From the listing below, give again exactly the lines from the line with "At what coordinates should I click to accomplish: Select the" to the line with "Show the 17 likes list", ends included, without any pictures.

□ □ □ □ □

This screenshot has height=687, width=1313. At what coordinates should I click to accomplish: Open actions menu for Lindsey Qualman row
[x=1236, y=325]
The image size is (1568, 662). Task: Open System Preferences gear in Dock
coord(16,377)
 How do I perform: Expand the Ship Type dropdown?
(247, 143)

□ □ □ □ □

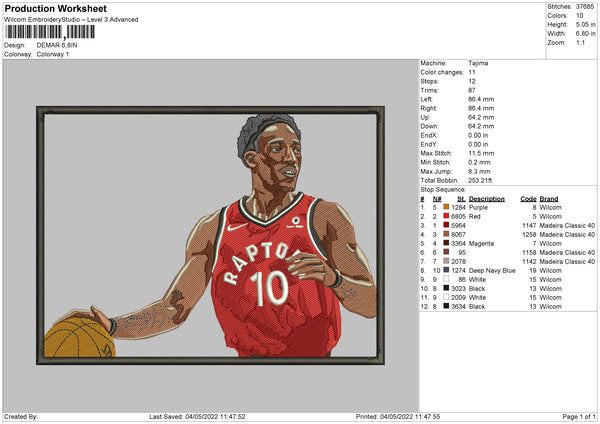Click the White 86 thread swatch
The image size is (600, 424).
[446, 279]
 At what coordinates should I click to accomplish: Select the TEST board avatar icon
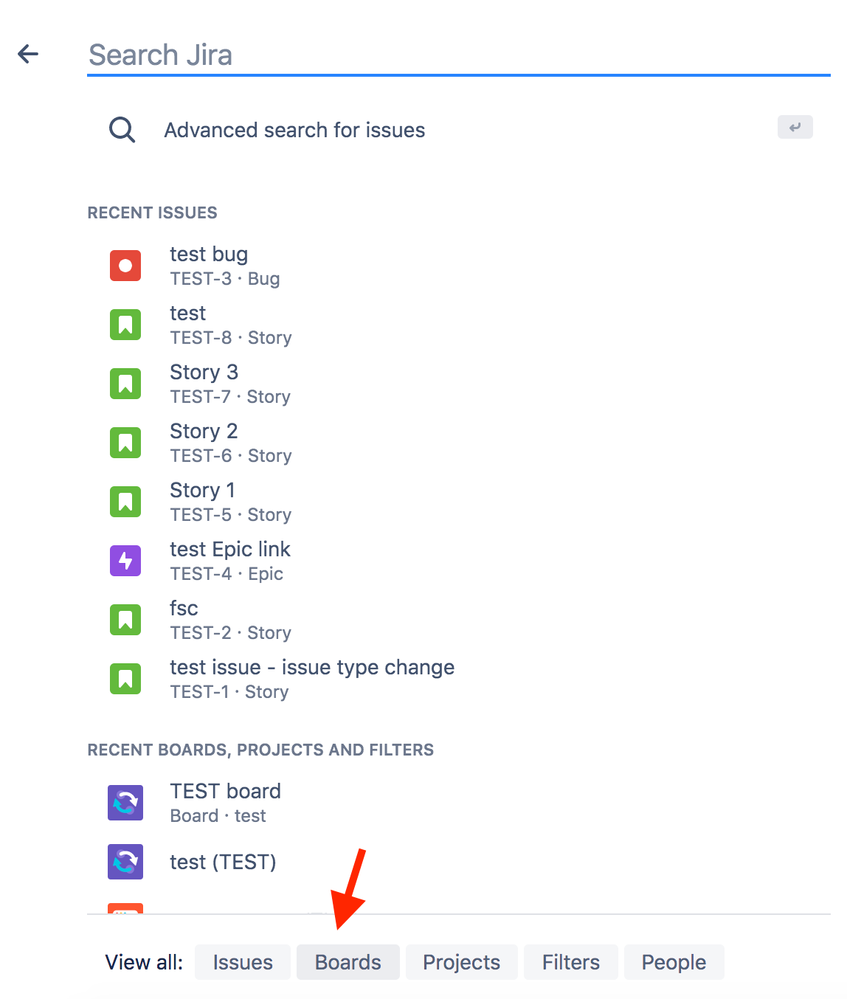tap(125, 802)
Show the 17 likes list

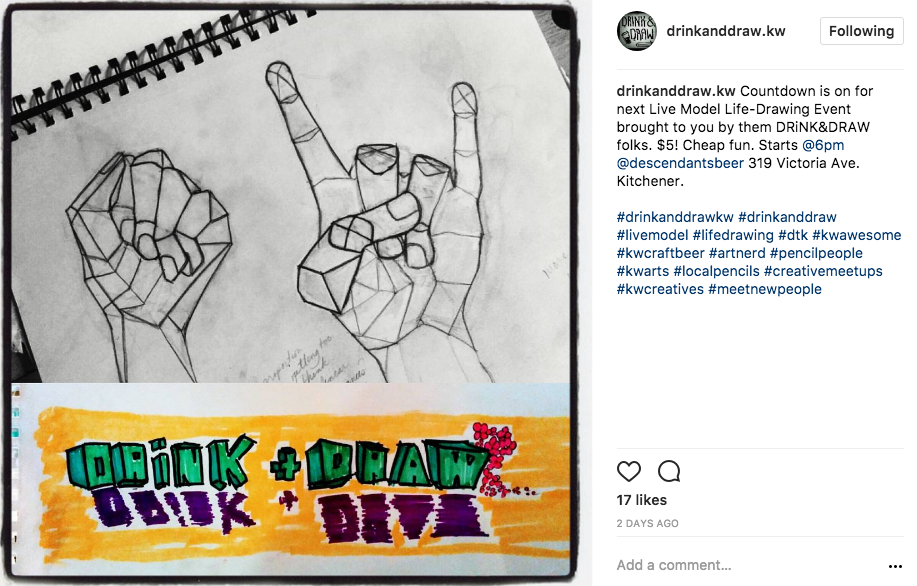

□ □ □ □ □

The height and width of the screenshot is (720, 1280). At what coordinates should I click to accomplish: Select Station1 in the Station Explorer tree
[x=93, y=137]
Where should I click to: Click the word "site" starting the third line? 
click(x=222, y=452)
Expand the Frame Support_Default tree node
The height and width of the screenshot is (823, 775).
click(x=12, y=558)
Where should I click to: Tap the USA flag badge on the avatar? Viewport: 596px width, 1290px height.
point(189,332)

□ □ □ □ □

-- ANSWER SPACE --
 At what coordinates should I click to accomplish: Select the TEST board avatar icon
tap(125, 802)
Show the 17 likes list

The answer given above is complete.